原水爆禁止2001年世界大会
国際会議

インド共産党(マルクス主義)中央委員
M.A.ベイビー


  原水爆禁止世界大会に参加できることを本当に誇りに思います。いうまでもなく、ここが最高の熱情と深い悔恨の思いをもとに、核兵器のない世界を求める要求を宣言できる会議だからです。日本国民は、原爆によって、人類史上初めて最も恐ろしい大量殺りくの経験にさらされました。日本国民をそれらの凶器の実験台にするということを正当化できるはずがないにもかかわらず、アメリカはこの残虐行為を犯しました。第二次世界大戦は、その頃までには実質的には終っていたのです。このことは、戦争中なら原爆の投下は許されるということを意味するものではありません。
  私たちが今日、あの非人間的な残虐行為の犠牲者に敬意を示し、平和を求めるたたかいを進めていくことを誓うためにここに集っている時でさえ、世界は、全米ミサイル防衛を装うアメリカのスターウォーズ計画の復活という不愉快な状況に汚されつつあります。この邪悪な計画に世界中の非難が集っているにもかかわらず、アメリカは宇宙を武装化することによって世界の軍隊の先頭に立というとしています。
  したがって、核保有国に核兵器廃絶の約束の実行を求めることは、最も時宜にかなっていて適切なものです。国際的な協力と連帯を通してこそ、世界の将来が保証されるのです。
  インドの代表として私は、ゴーダマ・ブッダが平和のためになした輝かしい業績を思い起こさずにはいられません。彼は「私は、神の神秘性については何も知らない。しかし、人間の窮乏については多少知っている」と明言しました。醜い豊かさのただ中で、幾百万人という人々が貧困によって飢えています。そして世界は狂気じみた軍拡競争へと駆り立てられ、社会から取り残された貧しい人々の援助に向けられるべき資源を使い果たしています。このブッダの言葉は、戦争挑発者の居心地のよいオフィスに鳴り響くべきです。ブッダの記憶は、私たち両国国民、また平和と進歩という高尚な理想を心に抱くすべての人々の意識のなかに絶えずよみがえっています。私たちは、ブッダの名を掲げながら核武装化計画の「成功」を堂々と公表する人々のことを恥じるべきです。

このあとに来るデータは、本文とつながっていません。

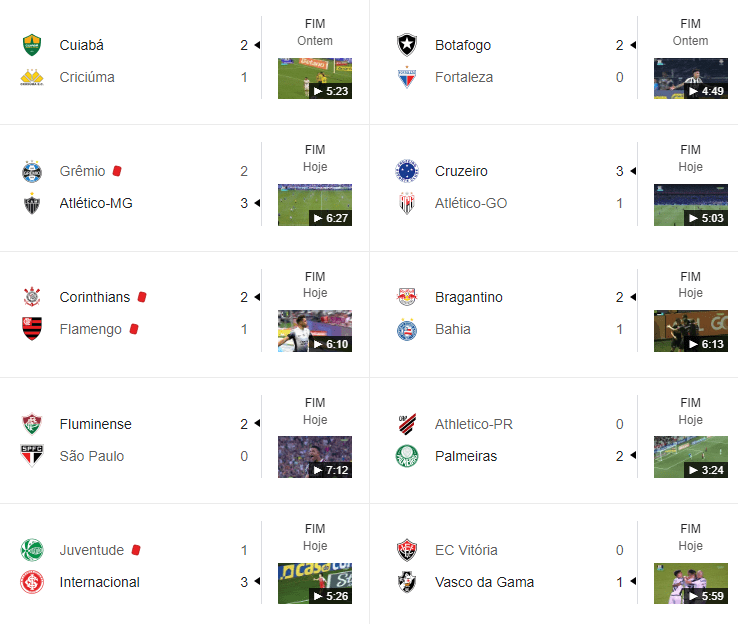The image size is (738, 624).
Task: Play the EC Vitória vs Vasco 5:59 video
Action: point(690,584)
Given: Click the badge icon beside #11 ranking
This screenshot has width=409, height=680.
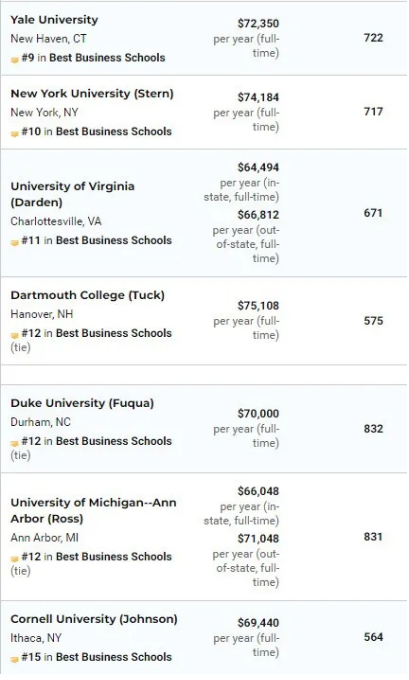Looking at the screenshot, I should point(15,242).
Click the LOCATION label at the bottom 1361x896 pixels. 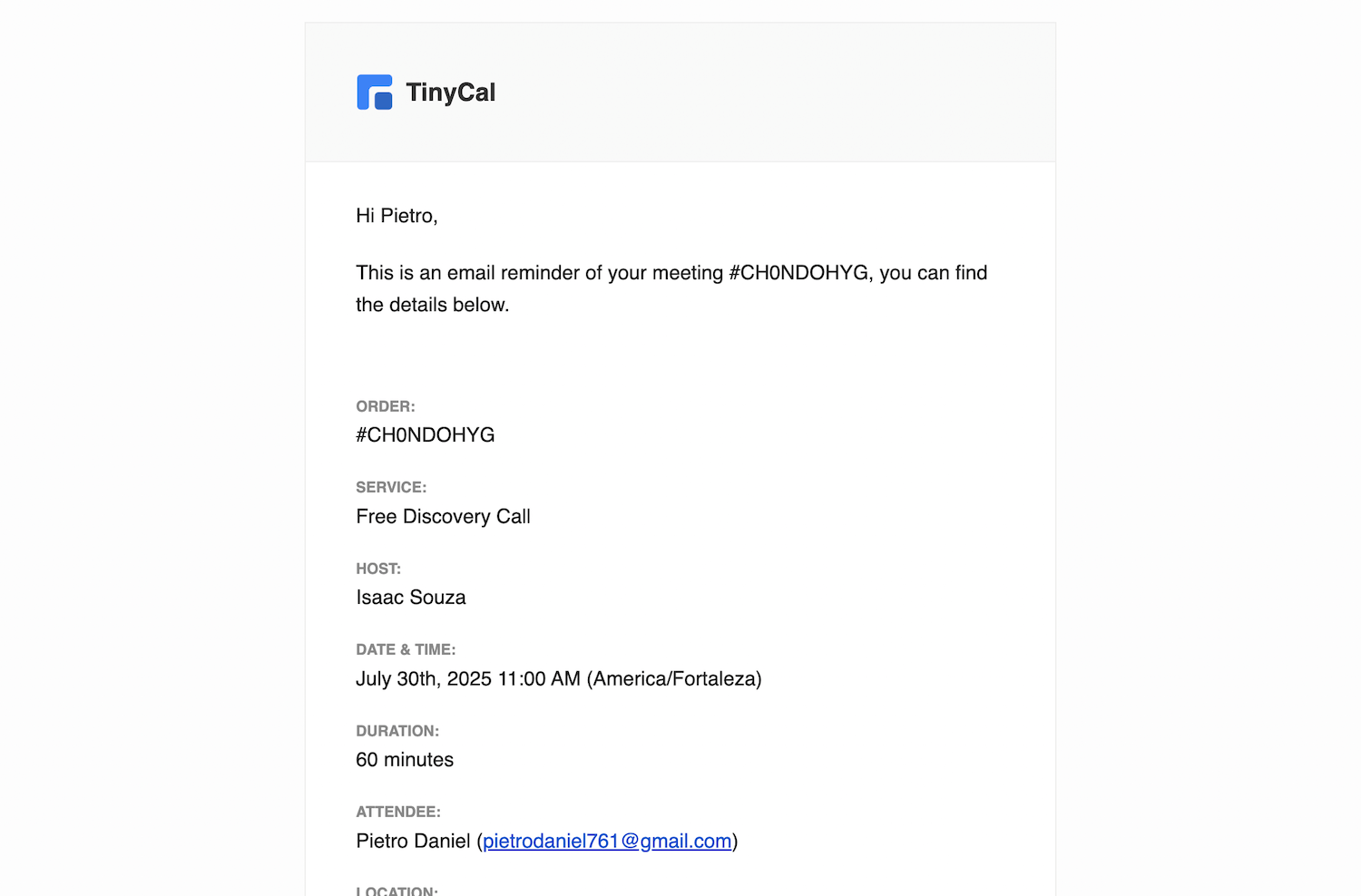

  このような状況において、私は、インドにおける嘆かわしい発展を思い起します。ブッダとマハトマ・ガンジーが生れた国の支配階級は、核武装化計画を進めています。国境の向こう側にある勢力たちは、同様の反応で報復しました。このこと自体が、軍事的優位性の見地から見た核実験の無益さを浮き彫りにしています。私たちの亜大陸は、不経済で、不必要で、社会を衰弱させるような軍拡競争へと駆り立てられていて、国の開発・福祉活動は悪化の方向をたどっています。インドでは、最小限の核軍備計画だけでも、今後10年間に3千万ルピーもの費用がかかると見積もられています。私たちは、相互抑止力は実際には相互確証破壊(MAD)であるということを強調すべきです。
  労働者、農民、学者、学生、若者、女性、戦争被害者、芸術家、作家、スポーツ選手など、すべての階級の人々と、彼らが属する団体が前面に出て、軍事的な解決法は非人間的で非倫理的な手段であり、人類が追求すべきものではないと、断固とした言葉で要求するとき機会です。天然、科学、技術、知的資源が、貧困、無教育、失業、女性への不平等や差別、健康不調、幼児死亡、栄養失調、文化的退廃、生態破壊など、人類が直面している様々な問題への対応とその解決のために活用されるべきです。新らしい千年紀に入ったいま、私たちは、感情に左右されず、様々な分野での短所や誤りを見極めることができるはずです。そうすれば、私たちは勇敢で調整的な方法で、人類を戦争、窮乏、搾取、抑圧から解放することができるでしょう。世界を支配する者、あるいは命令する者の存在しない、すばらしい新世界の創造に向けともに奮闘しましょう。